# Work request A
In the article on the fraud complaint against MOX Services, how many claims did Thompson allegedly submit to MOX Services between 2008 and 2016?
# Work request B
In the article on the fraud complaint against MOX Services, copy word for word everything from "In addition, feds" down to "the federal government.".

# Excerpt provided
Last week, the US Department of Justice (DOJ) filed a complaint against a company called CB&I Areva MOX Services and its subcontractor, Wise Services, for allegedly billing the US government for supplies that were never delivered. According to the complaint, a manager at Wise offered kickbacks including football tickets, guns, a YETI cooler, and a television to receive preferential treatment on a US government project to build a nuclear fuel reforming facility.
MOX Services was contracted by the United States National Nuclear Security Administration (NNSA) to build the Mixed Oxides Fuel Fabrication Facility (MFFF), which would have repurposed weapons-grade plutonium as fuel for nuclear reactors in the United States.
After wasting more than $7.6 billion on the MFFF, the US Department of Energy (DOE) canceled work on the South Carolina facility. The department has been quietly moving plutonium out of the area since then.
In the DOJ’s February complaint (PDF), feds accuse Wise and MOX Services of submitting invoices with close to $6.3 million in fraudulent charges among them. Wise then gave gifts to MOX Services employees to encourage them to turn a blind eye to the bad invoices. While $6.3 million is a small amount compared to the $7.6 billion that the US government ultimately lost on the project, the NNSA hopes to reclaim lost funds from the two contractors through a jury trial.
Much of the complaint centers around Phillip Thompson, Wise’s Senior Site Representative for the project, who pleaded guilty to conspiracy to commit theft of government funds in 2017. Between 2008 and 2016, Thompson (acting on behalf of Wise) allegedly submitted 484 claims to MOX Services “that were knowingly false and fraudulent, because the claims included costs for non-existent materials,” the complaint says.
MOX Services, in turn, apparently turned around and submitted more than 200 receipts to the NNSA for reimbursement, all while knowing that Wise had falsified deliveries. In addition, “Wise added a 3 percent fee to the costs for the non-existent materials,” according to the complaint.
According to the complaint, Wise provided invoices from six supply companies, but these invoices included non-existent materials. In the case of two companies, invoices “were hand-written,” “did not include shipping fees,” and “were located within 50 miles of Wise’s home office in Dayton, Ohio,” rather than in South Carolina, where the facility was being built. One supplier had an address at the top of the invoice that traced back to a residential address in Ohio, according to the complaint.
In addition, feds say that Thompson pretended to buy millions of dollars of materials for the MFFF, then would “reimburse” himself from the Wise petty cash account and send an invoice to MOX Services. MOX, in turn, requested repayment from the federal government.

# Supplied material
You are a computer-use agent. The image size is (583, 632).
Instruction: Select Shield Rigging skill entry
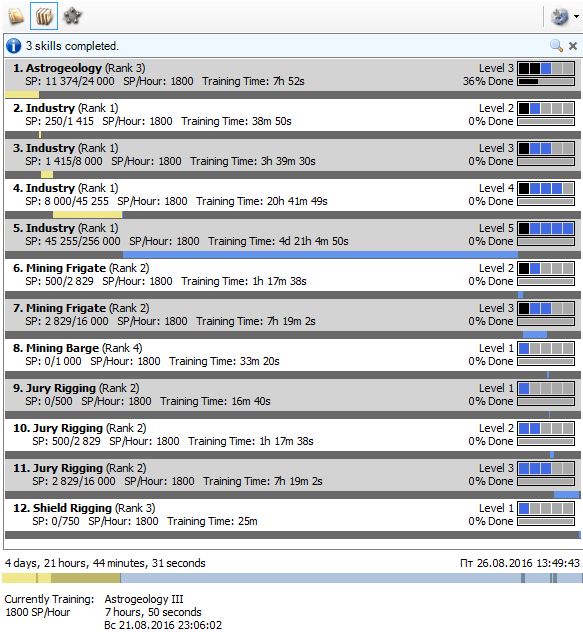[293, 515]
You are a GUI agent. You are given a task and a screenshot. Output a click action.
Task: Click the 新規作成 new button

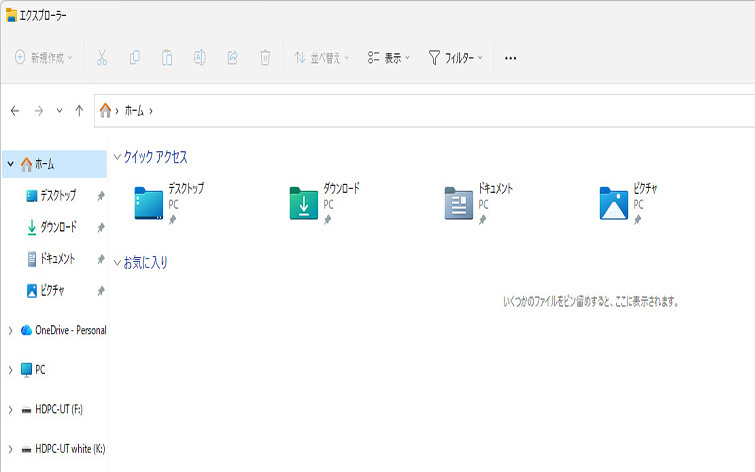click(x=45, y=58)
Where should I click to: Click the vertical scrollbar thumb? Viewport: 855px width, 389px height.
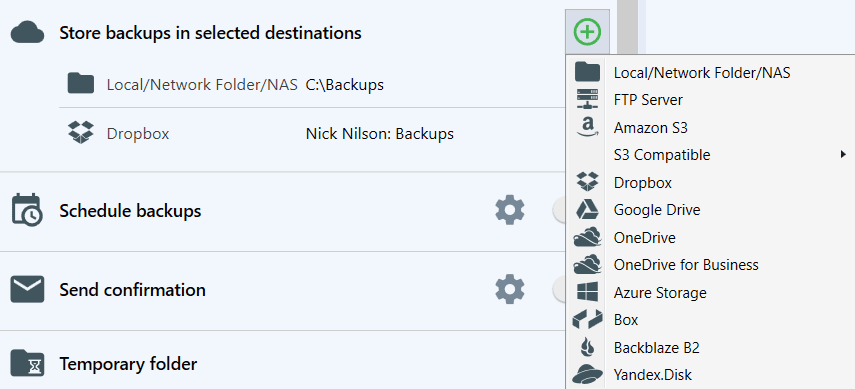[x=627, y=26]
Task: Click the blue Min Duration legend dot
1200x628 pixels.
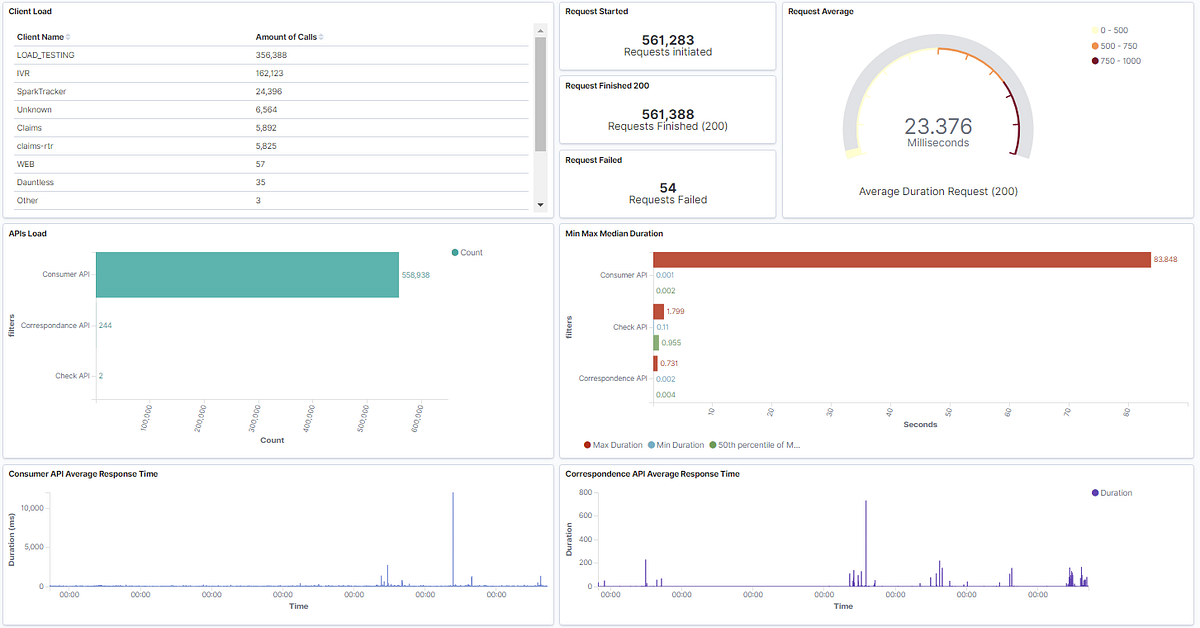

# Result A
484 claims

# Result B
In addition, feds say that Thompson pretended to buy millions of dollars of materials for the MFFF, then would “reimburse” himself from the Wise petty cash account and send an invoice to MOX Services. MOX, in turn, requested repayment from the federal government.